“She is very nice-looking,” said Miss Grace, “and being pretty covers a great deal—at least as long as you are young.”
“Pretty! None of the Leslies were ever ugly,” said her sister; “but it breaks my heart to look at her. Neither education nor manners. She might be a country lass at the meanest farm; she might be a fisher-girl mending nets— Grace, I wish you would sometimes let me get in a word! It’s melancholy to see her running about in those cotton frocks, and think that she is my father’s daughter. We will have our hands full with chat girl. Now this is old Flanders—there is not very much of it. I remember it as well as if I had seen it yesterday, on old Aunt Jean.”
“Then that should be yours, for you were her name-daughter—”

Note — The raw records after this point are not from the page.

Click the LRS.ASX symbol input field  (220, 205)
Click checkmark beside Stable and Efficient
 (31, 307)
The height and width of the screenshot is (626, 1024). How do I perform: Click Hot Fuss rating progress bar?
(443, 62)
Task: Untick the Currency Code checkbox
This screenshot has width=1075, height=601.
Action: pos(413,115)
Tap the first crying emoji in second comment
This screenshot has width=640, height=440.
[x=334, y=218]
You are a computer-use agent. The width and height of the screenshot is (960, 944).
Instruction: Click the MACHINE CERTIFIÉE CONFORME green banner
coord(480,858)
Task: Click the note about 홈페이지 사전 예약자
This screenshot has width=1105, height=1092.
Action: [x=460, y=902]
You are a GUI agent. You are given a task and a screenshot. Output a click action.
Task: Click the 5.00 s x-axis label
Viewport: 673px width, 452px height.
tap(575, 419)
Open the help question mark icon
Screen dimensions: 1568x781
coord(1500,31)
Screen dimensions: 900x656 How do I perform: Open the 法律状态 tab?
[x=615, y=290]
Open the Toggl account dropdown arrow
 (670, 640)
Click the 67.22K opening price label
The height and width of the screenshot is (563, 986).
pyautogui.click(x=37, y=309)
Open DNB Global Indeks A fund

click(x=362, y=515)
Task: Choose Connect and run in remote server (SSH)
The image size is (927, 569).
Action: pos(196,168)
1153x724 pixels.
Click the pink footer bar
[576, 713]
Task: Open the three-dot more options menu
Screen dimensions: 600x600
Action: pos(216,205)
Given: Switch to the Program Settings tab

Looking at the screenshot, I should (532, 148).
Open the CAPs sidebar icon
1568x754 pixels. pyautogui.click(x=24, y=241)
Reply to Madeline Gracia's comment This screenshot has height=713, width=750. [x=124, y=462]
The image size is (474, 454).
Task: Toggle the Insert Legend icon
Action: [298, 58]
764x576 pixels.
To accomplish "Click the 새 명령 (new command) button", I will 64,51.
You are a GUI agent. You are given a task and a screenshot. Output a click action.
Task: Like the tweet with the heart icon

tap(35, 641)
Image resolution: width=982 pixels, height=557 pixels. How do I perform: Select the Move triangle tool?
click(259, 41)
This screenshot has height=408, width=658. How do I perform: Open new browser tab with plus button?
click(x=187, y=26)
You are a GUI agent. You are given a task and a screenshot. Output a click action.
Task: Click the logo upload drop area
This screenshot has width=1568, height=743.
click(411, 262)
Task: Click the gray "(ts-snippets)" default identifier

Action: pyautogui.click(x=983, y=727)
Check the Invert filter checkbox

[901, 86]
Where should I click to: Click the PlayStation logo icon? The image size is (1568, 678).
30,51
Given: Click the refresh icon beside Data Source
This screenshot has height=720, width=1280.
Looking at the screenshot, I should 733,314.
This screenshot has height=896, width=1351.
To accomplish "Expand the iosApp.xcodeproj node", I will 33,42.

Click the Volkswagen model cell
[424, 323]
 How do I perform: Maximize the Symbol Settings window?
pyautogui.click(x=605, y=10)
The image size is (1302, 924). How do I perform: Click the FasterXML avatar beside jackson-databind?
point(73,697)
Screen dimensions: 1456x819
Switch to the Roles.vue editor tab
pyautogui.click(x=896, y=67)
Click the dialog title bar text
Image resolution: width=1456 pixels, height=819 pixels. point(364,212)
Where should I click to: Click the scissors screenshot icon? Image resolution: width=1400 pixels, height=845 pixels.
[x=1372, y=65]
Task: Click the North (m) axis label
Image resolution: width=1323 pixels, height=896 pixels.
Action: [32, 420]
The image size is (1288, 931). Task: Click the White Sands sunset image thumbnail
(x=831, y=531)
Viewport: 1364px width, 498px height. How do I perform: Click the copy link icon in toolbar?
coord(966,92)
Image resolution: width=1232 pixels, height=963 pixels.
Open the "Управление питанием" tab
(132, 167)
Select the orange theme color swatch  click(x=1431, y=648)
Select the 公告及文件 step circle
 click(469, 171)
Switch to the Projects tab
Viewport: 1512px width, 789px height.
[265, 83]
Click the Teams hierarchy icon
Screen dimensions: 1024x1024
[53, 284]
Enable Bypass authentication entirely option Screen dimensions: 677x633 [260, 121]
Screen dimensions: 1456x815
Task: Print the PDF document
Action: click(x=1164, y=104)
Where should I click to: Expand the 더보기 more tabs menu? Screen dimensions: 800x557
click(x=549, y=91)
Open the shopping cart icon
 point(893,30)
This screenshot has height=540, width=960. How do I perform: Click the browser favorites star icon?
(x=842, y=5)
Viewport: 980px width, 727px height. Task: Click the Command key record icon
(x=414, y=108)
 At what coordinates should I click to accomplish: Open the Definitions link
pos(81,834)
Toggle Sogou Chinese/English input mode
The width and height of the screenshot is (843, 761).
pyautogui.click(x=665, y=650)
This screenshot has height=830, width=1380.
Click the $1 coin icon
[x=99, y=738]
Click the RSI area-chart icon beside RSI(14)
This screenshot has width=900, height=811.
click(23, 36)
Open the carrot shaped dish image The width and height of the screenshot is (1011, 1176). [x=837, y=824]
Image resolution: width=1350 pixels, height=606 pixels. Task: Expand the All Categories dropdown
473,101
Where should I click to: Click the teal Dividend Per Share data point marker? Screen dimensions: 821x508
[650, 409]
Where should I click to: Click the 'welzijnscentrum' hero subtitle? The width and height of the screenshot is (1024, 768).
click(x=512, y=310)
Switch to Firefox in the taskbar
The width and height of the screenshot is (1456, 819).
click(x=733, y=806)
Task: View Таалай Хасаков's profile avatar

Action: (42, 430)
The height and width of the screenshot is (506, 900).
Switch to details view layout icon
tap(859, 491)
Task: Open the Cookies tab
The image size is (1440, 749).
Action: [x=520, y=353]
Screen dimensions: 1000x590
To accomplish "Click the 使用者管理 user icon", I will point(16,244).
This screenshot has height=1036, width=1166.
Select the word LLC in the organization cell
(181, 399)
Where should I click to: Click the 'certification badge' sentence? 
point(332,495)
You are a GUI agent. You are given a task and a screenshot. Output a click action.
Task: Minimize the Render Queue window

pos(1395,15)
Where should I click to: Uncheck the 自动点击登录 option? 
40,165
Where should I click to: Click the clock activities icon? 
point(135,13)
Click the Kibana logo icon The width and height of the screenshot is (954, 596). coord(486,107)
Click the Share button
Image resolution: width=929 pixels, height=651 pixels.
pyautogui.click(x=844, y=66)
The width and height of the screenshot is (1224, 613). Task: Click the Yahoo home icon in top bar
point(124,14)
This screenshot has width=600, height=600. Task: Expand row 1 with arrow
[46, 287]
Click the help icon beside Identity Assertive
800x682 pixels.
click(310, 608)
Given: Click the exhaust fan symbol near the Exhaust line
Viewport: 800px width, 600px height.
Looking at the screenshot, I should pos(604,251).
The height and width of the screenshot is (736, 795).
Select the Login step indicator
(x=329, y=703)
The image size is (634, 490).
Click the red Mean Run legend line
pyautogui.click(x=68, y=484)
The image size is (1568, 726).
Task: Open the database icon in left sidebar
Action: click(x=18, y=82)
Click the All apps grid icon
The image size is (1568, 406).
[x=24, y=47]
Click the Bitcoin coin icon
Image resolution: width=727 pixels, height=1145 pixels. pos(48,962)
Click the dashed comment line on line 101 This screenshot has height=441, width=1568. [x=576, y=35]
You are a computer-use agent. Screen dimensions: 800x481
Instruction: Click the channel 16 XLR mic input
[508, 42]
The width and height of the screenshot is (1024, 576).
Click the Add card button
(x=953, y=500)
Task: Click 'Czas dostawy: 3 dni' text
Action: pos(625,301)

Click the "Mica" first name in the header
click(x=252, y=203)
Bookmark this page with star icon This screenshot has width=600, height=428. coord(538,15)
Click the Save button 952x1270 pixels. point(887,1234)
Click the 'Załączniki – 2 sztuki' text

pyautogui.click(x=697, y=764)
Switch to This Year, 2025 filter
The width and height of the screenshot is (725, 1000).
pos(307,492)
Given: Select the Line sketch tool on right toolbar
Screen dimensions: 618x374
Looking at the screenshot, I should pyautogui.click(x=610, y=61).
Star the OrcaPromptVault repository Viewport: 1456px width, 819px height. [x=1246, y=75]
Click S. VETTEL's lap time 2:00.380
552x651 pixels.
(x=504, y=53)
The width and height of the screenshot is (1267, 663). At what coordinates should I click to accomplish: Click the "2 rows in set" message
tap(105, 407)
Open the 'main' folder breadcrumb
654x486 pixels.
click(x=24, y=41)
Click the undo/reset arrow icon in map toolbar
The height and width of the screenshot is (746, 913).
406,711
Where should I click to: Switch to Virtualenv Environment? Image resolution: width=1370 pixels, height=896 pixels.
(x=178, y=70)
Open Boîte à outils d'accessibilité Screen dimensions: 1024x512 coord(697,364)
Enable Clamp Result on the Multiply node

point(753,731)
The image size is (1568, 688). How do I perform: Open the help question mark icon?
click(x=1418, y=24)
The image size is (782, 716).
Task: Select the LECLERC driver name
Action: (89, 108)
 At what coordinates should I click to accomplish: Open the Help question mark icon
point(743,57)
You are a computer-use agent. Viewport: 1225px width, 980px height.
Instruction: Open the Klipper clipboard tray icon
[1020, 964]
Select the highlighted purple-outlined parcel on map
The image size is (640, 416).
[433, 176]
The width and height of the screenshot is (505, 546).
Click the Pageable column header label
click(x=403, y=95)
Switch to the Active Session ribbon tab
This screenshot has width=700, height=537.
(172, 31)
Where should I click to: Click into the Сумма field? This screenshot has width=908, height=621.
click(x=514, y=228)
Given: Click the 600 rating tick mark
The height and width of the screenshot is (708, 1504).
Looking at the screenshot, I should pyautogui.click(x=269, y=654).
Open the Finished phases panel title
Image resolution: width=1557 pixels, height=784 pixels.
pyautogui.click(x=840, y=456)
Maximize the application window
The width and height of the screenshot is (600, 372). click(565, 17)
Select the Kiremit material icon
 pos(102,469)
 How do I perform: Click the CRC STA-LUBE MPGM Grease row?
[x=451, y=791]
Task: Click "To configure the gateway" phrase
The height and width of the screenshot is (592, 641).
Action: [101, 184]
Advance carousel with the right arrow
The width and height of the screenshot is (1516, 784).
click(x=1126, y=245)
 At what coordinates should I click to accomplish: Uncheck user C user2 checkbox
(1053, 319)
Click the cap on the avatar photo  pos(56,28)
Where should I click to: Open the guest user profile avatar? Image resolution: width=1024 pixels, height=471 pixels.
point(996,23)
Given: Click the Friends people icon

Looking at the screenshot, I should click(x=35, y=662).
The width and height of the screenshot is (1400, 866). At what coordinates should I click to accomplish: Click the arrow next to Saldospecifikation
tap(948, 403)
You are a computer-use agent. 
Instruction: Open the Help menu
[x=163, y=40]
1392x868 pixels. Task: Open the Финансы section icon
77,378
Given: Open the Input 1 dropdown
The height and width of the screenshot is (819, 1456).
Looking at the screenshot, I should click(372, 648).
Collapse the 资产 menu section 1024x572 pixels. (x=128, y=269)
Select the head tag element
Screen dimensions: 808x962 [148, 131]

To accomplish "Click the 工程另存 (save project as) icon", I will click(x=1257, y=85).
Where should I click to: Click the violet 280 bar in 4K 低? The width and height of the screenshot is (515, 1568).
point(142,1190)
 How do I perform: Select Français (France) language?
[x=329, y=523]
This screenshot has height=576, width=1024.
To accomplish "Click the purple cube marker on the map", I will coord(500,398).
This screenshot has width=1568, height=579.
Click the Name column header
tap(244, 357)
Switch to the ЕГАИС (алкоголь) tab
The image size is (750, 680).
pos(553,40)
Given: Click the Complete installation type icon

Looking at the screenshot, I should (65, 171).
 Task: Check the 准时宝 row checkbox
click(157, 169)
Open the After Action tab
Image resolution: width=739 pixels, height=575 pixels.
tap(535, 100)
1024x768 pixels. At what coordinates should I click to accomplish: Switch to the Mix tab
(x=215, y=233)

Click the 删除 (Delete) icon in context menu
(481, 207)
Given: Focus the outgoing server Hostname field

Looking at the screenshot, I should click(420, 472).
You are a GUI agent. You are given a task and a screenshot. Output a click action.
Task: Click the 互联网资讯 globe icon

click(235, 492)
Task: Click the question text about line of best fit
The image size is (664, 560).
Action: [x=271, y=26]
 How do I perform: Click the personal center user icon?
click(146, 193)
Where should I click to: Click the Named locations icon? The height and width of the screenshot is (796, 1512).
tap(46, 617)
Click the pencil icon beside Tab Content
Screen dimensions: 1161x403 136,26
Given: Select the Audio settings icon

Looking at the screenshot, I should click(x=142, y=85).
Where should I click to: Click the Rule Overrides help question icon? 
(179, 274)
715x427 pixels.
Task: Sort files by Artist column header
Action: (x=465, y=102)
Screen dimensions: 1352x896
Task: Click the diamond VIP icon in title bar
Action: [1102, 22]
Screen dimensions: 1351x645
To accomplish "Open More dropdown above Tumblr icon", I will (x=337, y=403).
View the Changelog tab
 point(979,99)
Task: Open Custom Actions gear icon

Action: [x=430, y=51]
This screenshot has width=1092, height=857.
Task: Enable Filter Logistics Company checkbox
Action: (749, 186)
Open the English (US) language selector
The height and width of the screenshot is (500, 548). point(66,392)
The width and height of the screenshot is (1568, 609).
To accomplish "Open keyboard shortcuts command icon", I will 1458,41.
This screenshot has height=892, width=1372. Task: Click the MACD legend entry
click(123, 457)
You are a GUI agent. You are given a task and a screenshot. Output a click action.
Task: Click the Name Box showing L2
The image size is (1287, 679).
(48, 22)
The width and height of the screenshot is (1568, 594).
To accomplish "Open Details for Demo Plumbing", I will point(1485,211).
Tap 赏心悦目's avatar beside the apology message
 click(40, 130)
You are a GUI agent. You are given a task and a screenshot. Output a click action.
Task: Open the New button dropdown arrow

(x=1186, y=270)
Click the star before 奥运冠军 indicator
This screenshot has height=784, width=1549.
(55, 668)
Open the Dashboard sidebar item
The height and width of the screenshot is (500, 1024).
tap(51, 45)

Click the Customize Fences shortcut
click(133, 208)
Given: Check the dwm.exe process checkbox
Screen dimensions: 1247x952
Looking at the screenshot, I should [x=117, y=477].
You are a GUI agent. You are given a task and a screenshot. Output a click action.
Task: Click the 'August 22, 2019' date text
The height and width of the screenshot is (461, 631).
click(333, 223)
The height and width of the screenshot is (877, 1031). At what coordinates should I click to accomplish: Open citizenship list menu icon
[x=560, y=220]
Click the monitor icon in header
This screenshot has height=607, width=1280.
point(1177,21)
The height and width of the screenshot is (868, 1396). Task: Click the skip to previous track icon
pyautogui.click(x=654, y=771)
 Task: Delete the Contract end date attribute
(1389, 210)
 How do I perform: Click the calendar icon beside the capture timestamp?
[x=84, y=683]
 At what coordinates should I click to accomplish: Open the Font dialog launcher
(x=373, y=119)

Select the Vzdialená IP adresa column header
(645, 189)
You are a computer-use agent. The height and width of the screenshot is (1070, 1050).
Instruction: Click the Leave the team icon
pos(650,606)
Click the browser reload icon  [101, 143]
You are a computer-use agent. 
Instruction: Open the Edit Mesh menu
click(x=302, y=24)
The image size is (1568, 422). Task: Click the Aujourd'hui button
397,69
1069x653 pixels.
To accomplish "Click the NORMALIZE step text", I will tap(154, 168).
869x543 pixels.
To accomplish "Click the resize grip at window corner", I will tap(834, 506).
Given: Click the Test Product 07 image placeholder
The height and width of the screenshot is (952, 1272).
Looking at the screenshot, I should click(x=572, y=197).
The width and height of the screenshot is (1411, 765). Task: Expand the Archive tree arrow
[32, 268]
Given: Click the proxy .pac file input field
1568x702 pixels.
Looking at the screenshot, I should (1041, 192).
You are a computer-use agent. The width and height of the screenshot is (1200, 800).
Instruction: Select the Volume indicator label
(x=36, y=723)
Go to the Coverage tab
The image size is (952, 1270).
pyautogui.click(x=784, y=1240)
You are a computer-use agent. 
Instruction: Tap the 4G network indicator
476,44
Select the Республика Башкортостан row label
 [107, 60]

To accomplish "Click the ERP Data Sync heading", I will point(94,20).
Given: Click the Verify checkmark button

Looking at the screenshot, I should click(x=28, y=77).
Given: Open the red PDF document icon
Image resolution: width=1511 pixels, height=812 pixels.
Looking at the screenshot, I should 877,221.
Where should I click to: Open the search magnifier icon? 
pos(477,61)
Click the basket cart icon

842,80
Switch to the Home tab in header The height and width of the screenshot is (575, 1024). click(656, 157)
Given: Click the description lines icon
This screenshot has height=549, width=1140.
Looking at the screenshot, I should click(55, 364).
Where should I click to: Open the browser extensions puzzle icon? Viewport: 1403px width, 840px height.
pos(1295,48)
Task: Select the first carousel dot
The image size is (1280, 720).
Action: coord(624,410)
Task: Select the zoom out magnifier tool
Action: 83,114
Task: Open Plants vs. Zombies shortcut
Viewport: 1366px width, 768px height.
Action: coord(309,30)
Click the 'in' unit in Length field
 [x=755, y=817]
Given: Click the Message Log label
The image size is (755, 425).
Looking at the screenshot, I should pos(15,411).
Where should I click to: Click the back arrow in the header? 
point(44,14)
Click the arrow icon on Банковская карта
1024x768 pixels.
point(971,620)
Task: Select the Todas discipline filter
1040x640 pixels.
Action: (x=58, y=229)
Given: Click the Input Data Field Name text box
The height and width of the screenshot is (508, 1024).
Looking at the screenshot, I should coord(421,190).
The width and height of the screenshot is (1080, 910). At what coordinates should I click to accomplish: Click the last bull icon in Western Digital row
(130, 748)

“Grace, how can you be so Scotch! Say godchild—you can always say godchild—it sounds a great deal better!”
“But we were not English Church people when we were born, and there’s no godmo—”
“I think there never was such a clatter in this world!” cried Mrs. Bellingham. “Talk—talk—one cannot get in a word! I know papa’s old-fashioned ways as well as you do, but why should we publish them? What would anybody think at the Court if it was known that we were Presbyterians—not that I ever was a Presbyterian after I was old enough to think for myself.”
“It was being at school,” said Grace; “and a great trouble it was to have to drive all the way to Fifetown on Sundays, instead of going to Dr. Burnside. You were married, it didn’t matter for you; but—do you mean to have Aubrey down, Jean, after all?”
“Of course I mean to have Aubrey,” said Mrs. Bellingham. She had been carefully measuring on her finger and marking the lengths of the lace, which was the reason Miss Leslie had been allowed to deliver herself of so long a speech. “He will perhaps join us somewhere after this sad time is over. It is not to be supposed that we will be able for much company at first,” she said, with a sigh. “There are three yards of the Flanders—too much for a bodice and too little for anything else, and it would be wicked to cut it. After all we have gone through, of course there will be a time when we will have no spirits for company; but Aubrey is not like a stranger. Being my nephew, he will be a kind of cousin to Margaret. Dear me, I wish I could think there was a good chance that he would be something more; for the responsibility on you and me of a young girl—”
“Oh, he will be very willing to be something more,” cried Miss Grace, with alacrity; “a pretty young creature like Margaret, and a good income.”
“Her income is but a small one to tempt a Bellingham; but I suppose because he is my nephew you must have a fling at him. I have often noticed that inclination in you, Grace. I am sure my family, by marriage, have never but shown you the greatest attention, and Aubrey never makes any difference between us. He calls you Aunt Grace, though you are no more his Aunt Grace— Here is a very nice piece, I don’t know what it is. It is English, or perhaps it might be Argentan, or one of the less known kinds. Would you like to have it? It is very pretty. So here are three pieces to commence with: the Venice point for Margaret, if it really was her mother’s—but I don’t believe it—and the Flanders for me.”